Title: Public Art In(ter)vention
Year: 2006
Page: 208 (Softcover with DVD)
Publisher: Fly with Me to Another World Project

Related Exhibition/Project:

Public Art In(ter)vention

 

Public Art In(ter)vention is a collection of academic work from a symposium of which contributors ranged from art professionals to activists and NGO workers. This publication resulted from an international symposium of the same title that was organized as a conclusion to the Fly with Me to Another World (2003-05) project in Lamphun, Thailand. The project's purpose was to measure the extent of success in reaching out to the community with art. Through discussion, issues emerged pertaining to cultural geography, community, race, ethnicity, networking, and identity.

 

Such issues, which touch on questions of negotiation and confrontation, are common topics in contemporary politics. Hawaii-based Japanese-American artist Karen Keiko Kosasa's article discusses spatial contest in the history of Euro-American settlement in Hawaii, which entailed the appropriation of land from native Hawaiians and its redesignation for tourism purposes. The overlap between private and public spheres engenders a contest for space that is political in nature. Inherent to the use of space are the political forces of domination and control. Thus, the tension between private and public spheres leads us to the question: When art is used as a form of public intervention, what is invented?
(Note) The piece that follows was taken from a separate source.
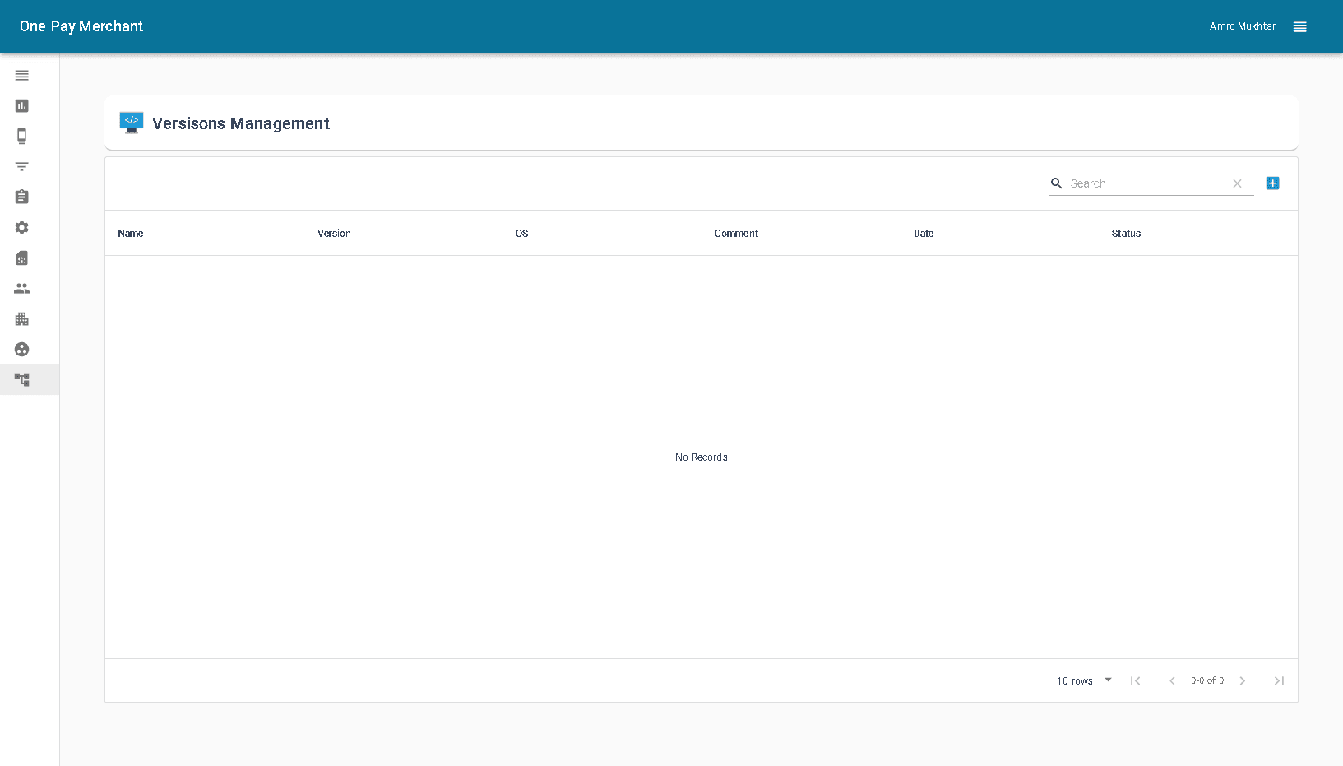Image resolution: width=1343 pixels, height=766 pixels.
Task: Select the versions management network icon
Action: pos(21,379)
In a world where the distinction between destruction and creation is tenuous, invention may not always prove necessary. Merely proposing an alternative against that which we deem ordinary can constitute a type of invention. Using art to encourage communal contribution presents one way that art may be simultaneously inventive and derivative.

 

In 'When Art Intervenes, Is The Public Invented?' Pandit Chanrochanakit brings the issue of communication between artists and the public to the fore. Such communication results in public understanding and response to contemporary arts through public engagement. Pandit discusses intervention and invention in fusing art and everyday life. He talks about social sculpture, the approach that inspired the Chiang Mai Social Installation in the 1990s. Pandit views visual culture as possessing the power to construct cultural representations which reveal acts of oppression. He mentions Fred Wilson's work presented at the 50th Venice Biennale as an example. As a political scientist, Pandit criticizes the power to construct national imagination and argues that Thai society permits material development to exist and continue while tolerance for criticism is muted. Pandit deconstructs Navin's work, The Journey, which was presented at the 1st Chiang Mai Social Installation illustrating the 'contemporary' sensibility with regards to tools of social control - that which, in Foucauldian terms, one might call 'governmentality'. He further uses the concept of governmentality as the basis for his criticism of national imagination, in its way of privileging continuity over disruption. He uses Fly with Me to Another World as an example of how disruption can support a wider discourse on the imaginary aspects of community and solidarity.

 

The conversation between two leading Asian curators, Gridthiya Gaweewong and Ong Keng Sen, about paving the way for alternative spaces in the 1990s and the quest for funding by forming networks with resources from developed countries reflects the fact that art projects still function as an education platform or a social tool. Running an art project is, hence, about the search for support, the catching of trends in funding and the weaving of networks. This invokes a critical question: is the search for funding and networking a real emancipation, or is it just another means of domination?

 

The preface co-written by Navin and assistant editor Thanavi Chotpradit, as well as the article, 'Anything is art - but can art be everything?' by Thanavi herself, serves as hors d'oeuvres before main courses. They provide the basis for the evolution of art in Thailand - from royal to contemporary art. It also reflects on problems of communicating with society and confronting contemporary art which cannot settle down and grow up. This book ends off with 'Public Space in Transformation: An Aspect of Strategic Model of Public Art Practice In Asia' by Hong Kong based art writer Andrew Lam Honkin who discusses strategies used in art projects that engage the public. At the end of the book is supplemented a synopsis from panel discussion with a DVD presenting an hour-long project documentary on activities throughout Fly with Me to Another World project. A remarkable argument here is to which extent artists have rights and freedom to intervene or engage art with the public.

 

In the end, internationally renowned British curator Jonathan Watkins summed things up best with his question: 'If everybody is an artist and if art can be everything and there is all this blurring, do we need it anymore? Can we do these things and not to refer to them as art?' Artists, Watkins asserts don't have a monopoly on creativity. And that seems to have been the general conclusion of the symposium from which this book evolved.